Why is that on Windows, you can directly use executables - that have been enabled for shell use, with an environment path -, in an IronPython subprocess ( e.g. subprocess.Popen(["mytool", ...]) )?
On macOS, you need to specify the absolute path of the tool ( e.g. subprocess.Popen(["/usr/local/bin/mytool", ...]) ), which in many cases isn’t very handy! For instance, you can’t even check if the tool was installed or not, when you don’t know its path!?
To be clear, the tool also works on macOS, if you call it in bash by name (without the absolute path)!
In principal, I get why this doesn’t work. IronPython is installed as a separate, encapsulated Python installation within Rhino, but why does it work on Windows? And is there a way to fix this on macOS?
I don’t know the answer to your question about why this does work, I could only speculate.
Can you subprocess.Popen(["which", "mytool"] on macOS? That should return /usr/local/bin/mytool if that tool is your path (obviously /usr/local/bin should be). A return value from which gives you some assurance that the tool is installed and you can pass that path into your subsequent subprocess calls.
Thanks for your reply, Dan! I had nearly given up.
No, that’s not possible, although the tool is exactly installed there and readily available in macOS shell.
What I believe is happening is that the subprocess module from IronPython doesn’t run a system Unix shell per se (?), but some kind of quarantined (the irony ), emulated (?) shell, that has no access to or knowledge of the bash profile, where the $PATH variables are defined (?).
I’m sure you know this, but the bash profile, which resides in the home directory on Unix based systems, defines where the shell environment should look for tools.
On Windows, the subprocess module seems to handle things differently. When properly installed Command Line tools can be called by name. Maybe the roots of IronPython run deeper on its maker’s territory, or it even runs natively (since Windows doesn’t come with a default CPython installation, like macOS or Linux distros do)?

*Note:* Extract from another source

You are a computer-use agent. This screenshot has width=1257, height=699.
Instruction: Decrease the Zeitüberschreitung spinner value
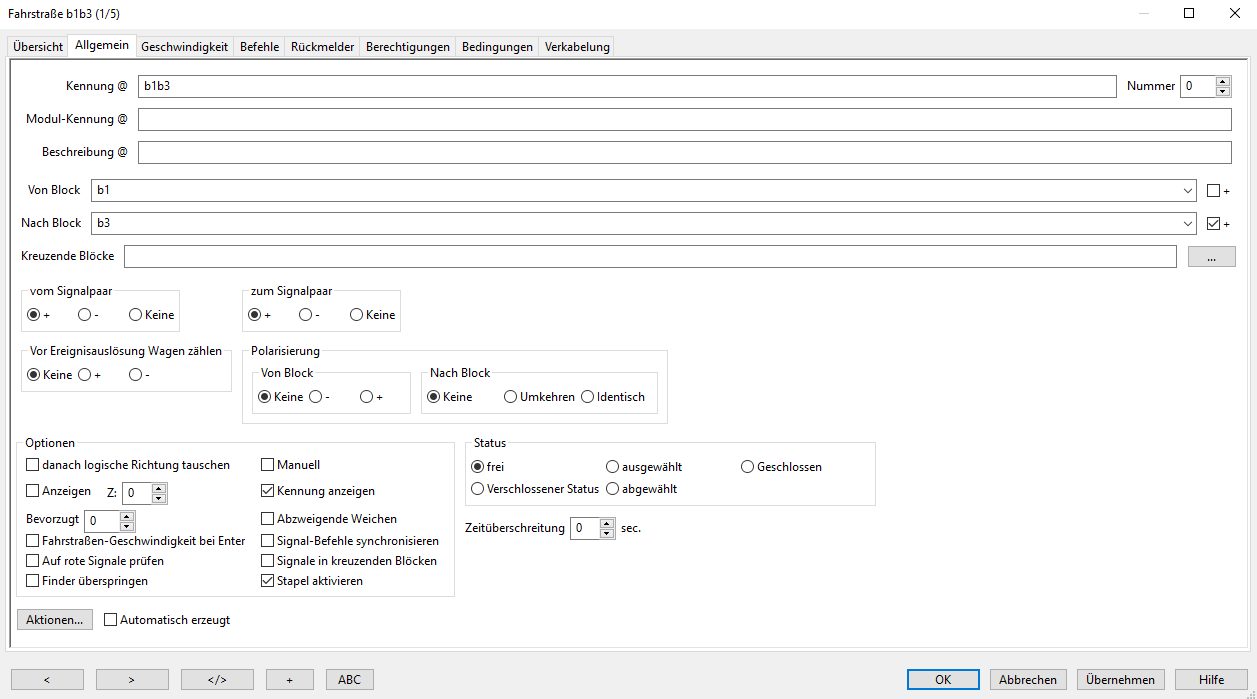[x=607, y=533]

Man, I really wish McNeel would turn its back on .Net and IronPython, but I guess at this state we are at a point of no return.
Damn. It was worth a shot. I’m looking for the :sad_trombone: emoji here, but not finding it. Well, I’m out-of-ideas on this one. Perhaps @stevebaer can think of a way around it.
you’ll find that PATH is very, very minimal when Rhino is started from the launcher.
If on the other hand you start Rhino from a terminal (that has PATH already correctly set up), you’ll find that you’ll get a whole lot more environment variables - including the PATH you need.
I don’t know if it is possible to have Rhino start up with the environment from the default shell set up, but currently iit doesn’t get that from the launcher.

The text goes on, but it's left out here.